Mugaanyi, Joseph; Cai, Liuying; Cheng, Sumei; Lu, Caide; Huang, Jing.
Afiliação
  • Mugaanyi J; Department of Hepato-Pancreato-Biliary Surgery, Ningbo Medical Center Lihuili Hospital, Health Science Center, Ningbo University, Ningbo, China.
  • Cai L; Institute of Philosophy, Shanghai Academy of Social Sciences, Shanghai, China.
  • Cheng S; Institute of Philosophy, Shanghai Academy of Social Sciences, Shanghai, China.
  • Lu C; Department of Hepato-Pancreato-Biliary Surgery, Ningbo Medical Center Lihuili Hospital, Health Science Center, Ningbo University, Ningbo, China.
  • Huang J; Department of Hepato-Pancreato-Biliary Surgery, Ningbo Medical Center Lihuili Hospital, Health Science Center, Ningbo University, Ningbo, China.
J Med Internet Res ; 26: e52935, 2024 Apr 05.
Article em En | MEDLINE | ID: mdl-38578685
ABSTRACT

BACKGROUND:

Large language models (LLMs) have gained prominence since the release of ChatGPT in late 2022.

OBJECTIVE:

The aim of this study was to assess the accuracy of citations and references generated by ChatGPT (GPT-3.5) in two distinct academic domains the natural sciences and humanities.

METHODS:

Two researchers independently prompted ChatGPT to write an introduction section for a manuscript and include citations; they then evaluated the accuracy of the citations and Digital Object Identifiers (DOIs).
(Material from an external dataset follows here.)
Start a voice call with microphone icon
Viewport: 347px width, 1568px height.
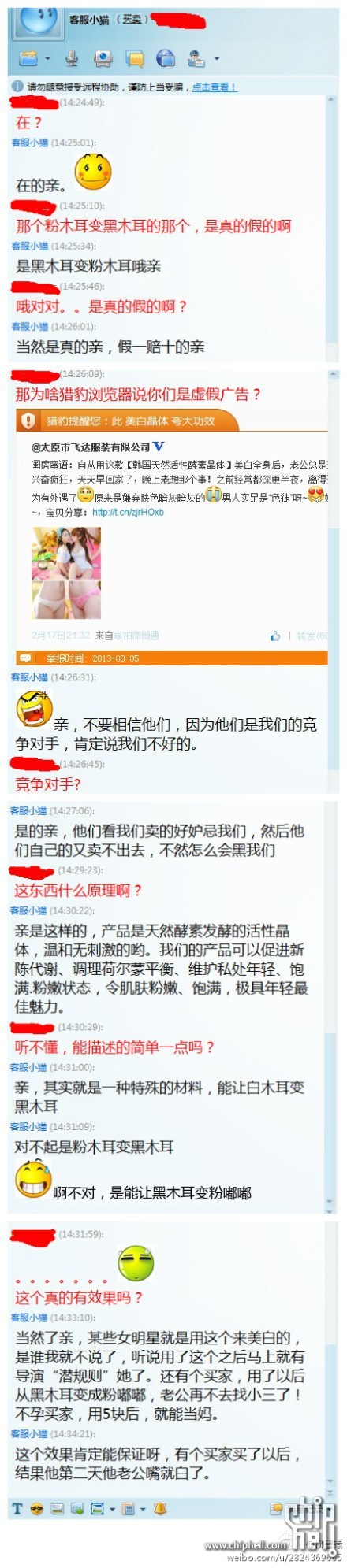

Results were compared between the two disciplines.

RESULTS:

Ten topics were included, including 5 in the natural sciences and 5 in the humanities. A total of 102 citations were generated, with 55 in the natural sciences and 47 in the humanities. Among these, 40 citations (72.7%) in the natural sciences and 36 citations (76.6%) in the humanities were confirmed to exist (P=.42). There were significant disparities found in DOI presence in the natural sciences (39/55, 70.9%) and the humanities (18/47, 38.3%), along with significant differences in accuracy between the two disciplines (18/55, 32.7% vs 4/47, 8.5%). DOI hallucination was more prevalent in the humanities (42/55, 89.4%). The Levenshtein distance was significantly higher in the humanities than in the natural sciences, reflecting the lower DOI accuracy.

CONCLUSIONS:

ChatGPT's performance in generating citations and references varies across disciplines. Differences in DOI standards and disciplinary nuances contribute to performance variations. Researchers should consider the strengths and limitations of artificial intelligence writing tools with respect to citation accuracy. The use of domain-specific models may enhance accuracy.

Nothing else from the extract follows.